Calculate S* scores

Input

To calculate S* scores, users should provide a VCF file containing genotypes from the reference and target populations (e.g. test.score.data.vcf). The genotypes in the VCF file should be segregating in the combined reference and target populations used for scoring, and should not contain non-variable sites across these individuals. If additional individuals are included in the VCF file, such as potential source individuals used in later analyses, sites that are variable only in those additional individuals should not be included. Users also need to provide two files containing names of individuals from the reference and target populations (e.g. test.ref.ind.list and test.tgt.ind.list) for analysis.

Users can calculate S* scores with the following command:

sstar score --vcf test.data.vcf --ref test.ref.ind.list --tgt test.tgt.ind.list --output test.score.results

The expected result above can be found in test.score.exp.results.

Output

An example for the output is below:

chrom	start	end	sample	hap_index	S*_score	region_ind_SNP_number	S*_SNP_number	S*_SNPs
21	0	50000	ind1	NA	51470	11	6	2309,25354,26654,29724,40809,45079

The meaning of each column:

The chrom column is the name of the chromosome.
The start column is the start position of the current window for calculating S* scores.
The end column is the end position of the current window for calculating S* scores.
The sample column is the name of the target individual.
The hap_index column is the haplotype index. It is NA in the default dosage-based mode. With --phased, it identifies the target haplotype.
The S*_score column is the estimated S* score.
The region_ind_SNP_number column is the number of shared derived variants in the current window between all the individuals from the reference population and the current target individual or haplotype.
The S*_SNP_number column is the number of S* SNPs found in the current target individual or haplotype.
The S*_SNPs column is the positions for S* SNPs found in the current target individual or haplotype.

Settings

By default, sstar assumes the reference allele is the ancestral allele and the alternative allele is the derived allele. Users can use the argument --anc-allele with a BED format file (e.g. test.anc.allele.bed) to define the ancestral allele for each variant. If --anc-allele is used, variants without ancestral allele information will be removed.

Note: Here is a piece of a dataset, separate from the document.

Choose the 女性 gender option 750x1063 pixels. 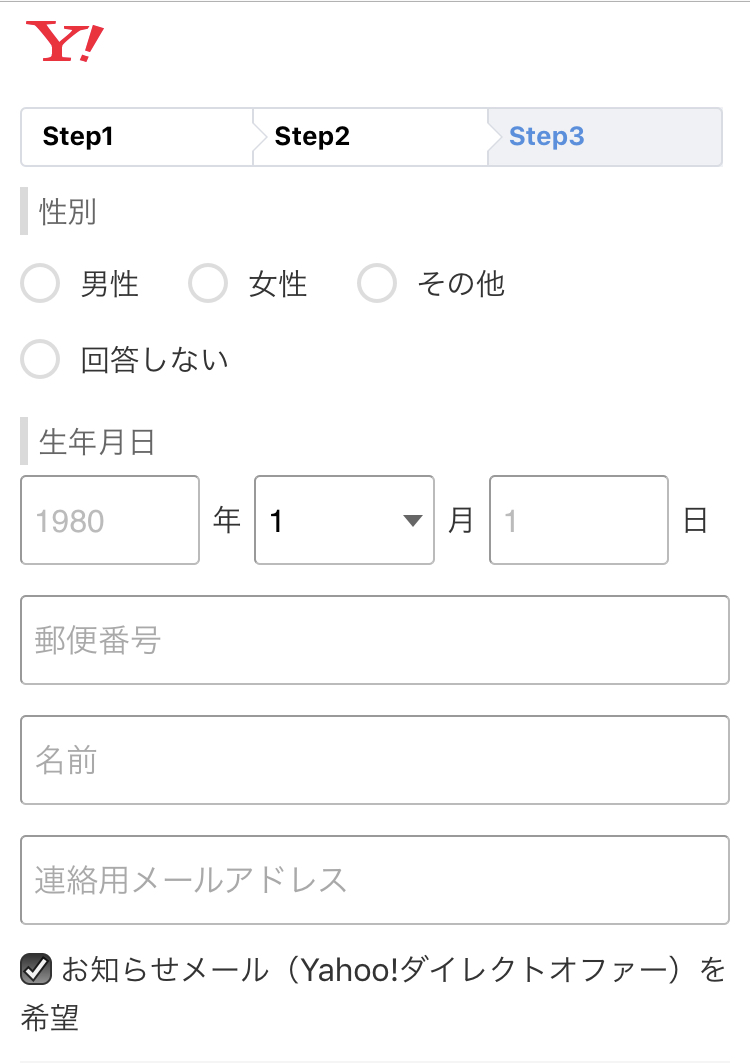pyautogui.click(x=208, y=283)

sstar score uses a window size of 50,000 bp and a step size of 10,000 bp by default. Users can change these settings with --win-len and --win-step.

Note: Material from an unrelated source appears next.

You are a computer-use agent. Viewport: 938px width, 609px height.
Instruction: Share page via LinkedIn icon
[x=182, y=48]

The main command-line options are:

Option	Default	Description
`--vcf`	required	Path to the VCF file containing genotype data.
`--ref`	required	Path to the file containing reference individual IDs.
`--tgt`	required	Path to the file containing target individual IDs.
`--output`	required	Path to the output score file.
`--anc-allele`	`None`	Path to a BED format file containing ancestral allele information. Variants without ancestral allele information are removed.
`--win-len`	`50000`	Length of sliding windows in base pairs.
`--win-step`	`10000`	Step size for sliding windows in base pairs.
`--match-bonus`	`5000`	Bonus for matching genotypes between two variants.
`--max-mismatch`	`5`	Maximum genotype distance allowed before a pair is discarded.
`--mismatch-penalty`	`-10000`	Penalty for mismatching genotypes between two variants.
`--phased`	disabled	Calculate scores on phased haplotypes instead of genotype dosages.
`--thread`	`1`	Number of CPUs used for multiprocessing.